In addition to using git clone or some similar means to acquire our code, users are assumed to have Python 3.6+, as well as the numpy and matplotlib packages installed.

Contents:

## Initial setup¶

Please see the paper linked above for all formal definitions, they will not be repeated here.

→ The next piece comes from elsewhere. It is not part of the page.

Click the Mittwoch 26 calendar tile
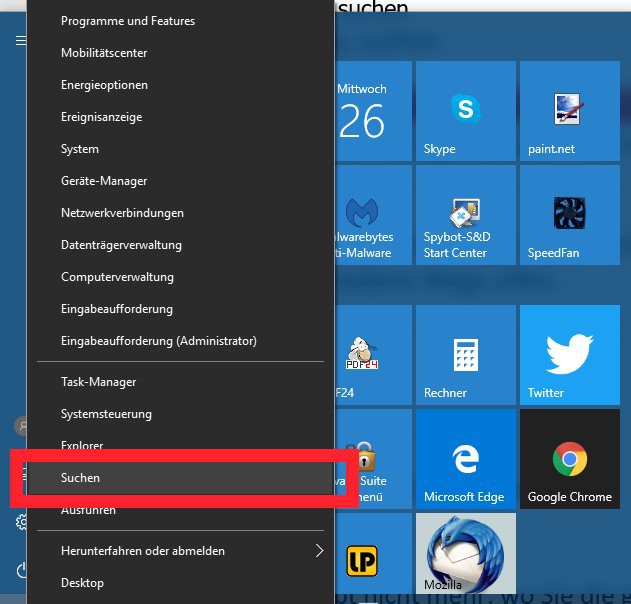The width and height of the screenshot is (631, 604). click(363, 111)
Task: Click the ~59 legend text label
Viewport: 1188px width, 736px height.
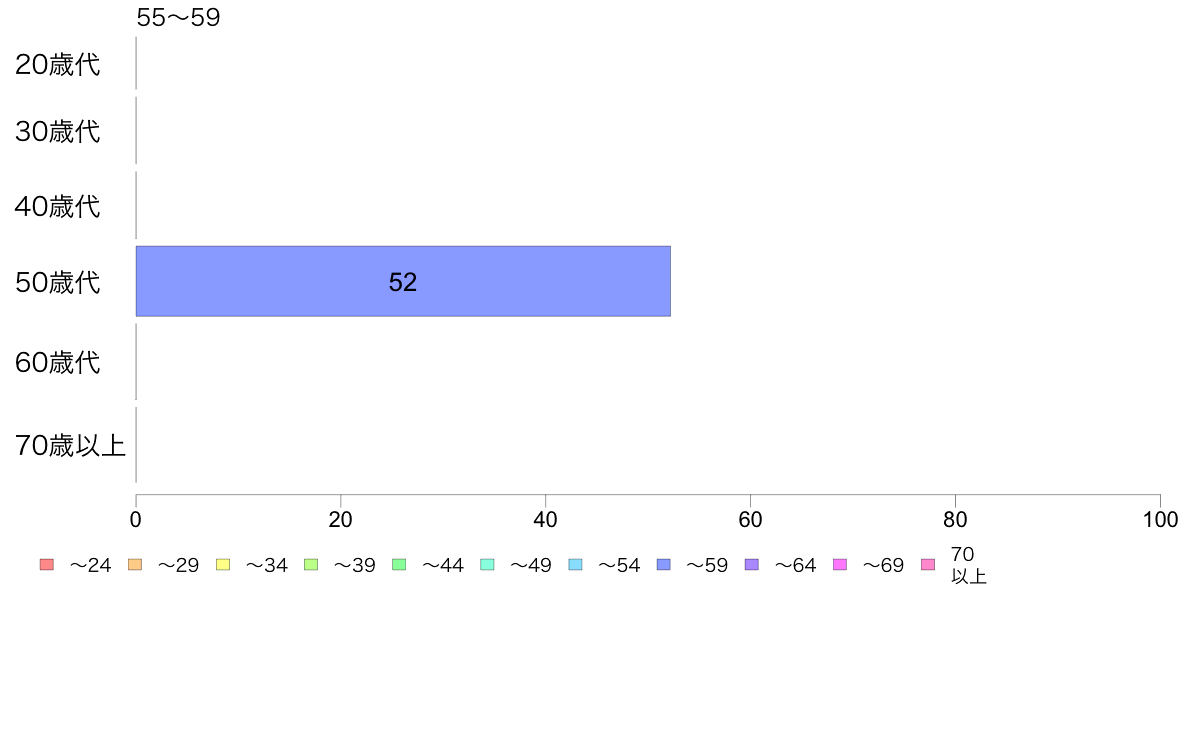Action: 706,565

Basically, we have a function $\phi(u) = \rho(\gamma - u)$ to be used as a surrogate loss instead of the popular surrogate $\phi(u)=\max(0,1-u)$. If we denote the risk of our surrogate loss as $R_{\phi}$, then following the theory of Bartlett et al. (2006), as long as our $\phi$ is "classification calibrated" as a surrogate loss for the 0-1 loss, there exists a function $\Psi$, non-decreasing on the positive real line, such that $\Psi(R(h)-R^{\ast}) \leq R_{\phi}(h) - R_{\phi}^{\ast}$.

The final goal of this demonstration is to actually compute this "linking" function $\Psi$, to give additional empirical insights into how sharp our formal guarantees actually are.

In [1]:
# Preliminary setup.
import helpers as hlp
import math
import numpy as np
import matplotlib.pyplot as plt

# Our scripts.
import getroots as gtrt

# Image setup.
saveImages = True
imgDir = "img/"


## Simplest case: $0 < \gamma \leq \sqrt{2}/2$¶

Let us begin with some plots related to the double-cube condition, which is all we'll ever need as long as $\gamma \leq \sqrt{2}/2$. First, we look at how the discriminant of this function depends on $\gamma$ and $\eta$.

In [2]:
eta_range = np.linspace(start=0.01, stop=0.99, num=200)

myfig = plt.figure(figsize=(7,7))

gamvals = [math.sqrt(2)/10, math.sqrt(2)/2, (math.sqrt(2)/2 - 0.1)]
gamlabels = ["Small gamma", "Medium gamma", "Large gamma"]

for i in range(len(gamvals)):

gamval = gamvals[i]
gamlabel = gamlabels[i]

myA = lnk.coef_twocube_A(gam=gamval, eta=eta_range)
myB = lnk.coef_twocube_B(gam=gamval, eta=eta_range)
myC = lnk.coef_twocube_C(gam=gamval, eta=eta_range)
myD = lnk.coef_twocube_D(gam=gamval, eta=eta_range)
discrimvals = gtrt.discrim(a=myA, b=myB, c=myC, d=myD)

print(gamlabel, "=", gamval)
print("max =", np.max(discrimvals),
"min =", np.min(discrimvals))
print("--")

ax_1.semilogy(eta_range, -discrimvals, "-", label=gamlabel)

plt.title("Log-scale Graph of (-1)*discriminant of double-cube")
plt.xlabel("Value of eta")
plt.axvline(x=0.0, color="blue")
plt.axvline(x=1.0, color="blue")
ax_1.legend(loc=1,ncol=2)
plt.show()

if saveImages:
myfig.savefig(imgDir+"discrimvals_doublecube.pdf")

Small gamma = 0.1414213562373095
max = -923.791209089676 min = -88739014952.46182
--
Medium gamma = 0.7071067811865476
max = -1222.1605295237487 min = -117400252824.0
--
Large gamma = 0.6071067811865476
max = -1193.3880176915707 min = -114636376817.63322
--


Next, we have the graph of the cubic polynomial itself (+root(s)).

In [3]:
gamval = math.sqrt(2)/2
etaval = 0.6

myA = lnk.coef_twocube_A(gam=gamval, eta=etaval)
myB = lnk.coef_twocube_B(gam=gamval, eta=etaval)
myC = lnk.coef_twocube_C(gam=gamval, eta=etaval)
myD = lnk.coef_twocube_D(gam=gamval, eta=etaval)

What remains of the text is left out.